Also in this case, it is preferable to obtain each offset value for each acceleration sensor and store each offset value for each acceleration sensor.
Based on the above, it is possible to accurately detect both the acceleration generated in the vertical direction and the acceleration generated in the horizontal direction of the robot.

Of course, the robot has a first acceleration sensor whose acceleration detection direction is defined in the vertical direction of the trunk, a second acceleration sensor whose acceleration detection direction is defined in the longitudinal direction of the trunk, and the horizontal direction of the trunk. May include a third acceleration sensor in which an acceleration detection direction is determined. In this case, even if the walking robot is observed from any direction, it is possible to adjust the trunk posture to the intended one.
Also in this case, it is preferable to obtain each offset value for each acceleration sensor and store each offset value for each acceleration sensor.
According to the above, it is possible to accurately detect any acceleration generated in the vertical direction of the robot, acceleration generated in the front / rear direction, and acceleration generated in the left / right direction.

What the acceleration sensor really wants to detect is the motion of the robot, and the acceleration caused by the motion. For that purpose, during the operation of the robot, means for acquiring the electrical quantity output by the acceleration sensor and the attitude angle output by the attitude angle sensor, and the gravitational acceleration in the acceleration detection direction at the acquisition timing from the attitude angle acquired by the acquisition means Means for calculating a component, and means for subtracting the gravitational acceleration component in the acceleration detection direction at the acquisition timing and the offset value from the acceleration obtained by converting the amount of electricity acquired by the acquisition unit according to the known relationship. Just do it.
In the above case, accurate acceleration is detected to subtract the offset value, and the influence of gravitational acceleration can be eliminated to subtract the gravitational acceleration component in the acceleration detection direction. Only the acceleration caused by the movement of the robot can be accurately detected.

When the above technique is used, it is possible to employ a control logic that does not take gravity acceleration into account when controlling the robot using the output of the acceleration sensor. The control logic can be simplified.
Particularly in the robot compliance control, when the robot is about to lose balance, control is performed to correct the position of the trunk so that the robot recovers the balance.
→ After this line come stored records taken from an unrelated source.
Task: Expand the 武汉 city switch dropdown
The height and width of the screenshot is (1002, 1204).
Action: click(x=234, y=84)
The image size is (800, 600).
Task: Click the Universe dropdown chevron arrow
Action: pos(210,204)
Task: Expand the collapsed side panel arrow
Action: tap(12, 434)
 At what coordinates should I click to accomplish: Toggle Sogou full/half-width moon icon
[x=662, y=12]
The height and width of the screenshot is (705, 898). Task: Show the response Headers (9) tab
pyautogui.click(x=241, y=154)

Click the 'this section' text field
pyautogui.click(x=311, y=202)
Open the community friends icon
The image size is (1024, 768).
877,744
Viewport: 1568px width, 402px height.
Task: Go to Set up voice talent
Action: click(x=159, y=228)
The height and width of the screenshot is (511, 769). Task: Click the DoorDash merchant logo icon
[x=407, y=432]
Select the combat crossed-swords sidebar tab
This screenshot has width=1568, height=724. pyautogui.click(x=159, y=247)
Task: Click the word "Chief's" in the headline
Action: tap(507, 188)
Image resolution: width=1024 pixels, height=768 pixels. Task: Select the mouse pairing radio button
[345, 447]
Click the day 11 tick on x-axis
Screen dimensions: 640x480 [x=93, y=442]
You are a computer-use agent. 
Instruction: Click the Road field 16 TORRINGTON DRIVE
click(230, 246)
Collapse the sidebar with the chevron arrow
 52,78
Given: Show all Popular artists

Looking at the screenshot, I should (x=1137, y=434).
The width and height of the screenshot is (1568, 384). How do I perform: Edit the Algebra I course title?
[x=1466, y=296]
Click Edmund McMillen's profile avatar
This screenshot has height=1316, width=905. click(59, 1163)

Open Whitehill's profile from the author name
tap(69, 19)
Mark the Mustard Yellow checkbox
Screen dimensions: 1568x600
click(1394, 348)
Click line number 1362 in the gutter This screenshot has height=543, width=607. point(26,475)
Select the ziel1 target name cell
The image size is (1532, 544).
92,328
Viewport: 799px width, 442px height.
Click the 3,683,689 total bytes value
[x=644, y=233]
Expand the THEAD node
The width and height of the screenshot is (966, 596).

At this time, if an acceleration excluding the gravitational acceleration component can be detected, a control logic that considers only the acceleration caused by the operation of the robot may be constructed. Compliance control logic can be simplified.

The acceleration sensor and the attitude angle sensor are preferably configured as an integrated unit. In this case, it is preferable that the unit includes an acceleration sensor and an angular velocity sensor, and includes means for calculating a posture angle that the acceleration detection direction forms with respect to the vertical direction based on the output values thereof.
Since the acceleration sensor and the posture angle sensor are configured in one unit, the posture angle sensor can output an accurate value of the posture angle that the acceleration detection direction forms with respect to the vertical direction. Furthermore, by calculating the output values of the acceleration sensor and angular velocity sensor built in the sensor unit to obtain the posture angle inside the unit, calibration of the posture angle sensor and acceleration sensor are fixed before fixing to the trunk. Calibration can be performed accurately at the same time.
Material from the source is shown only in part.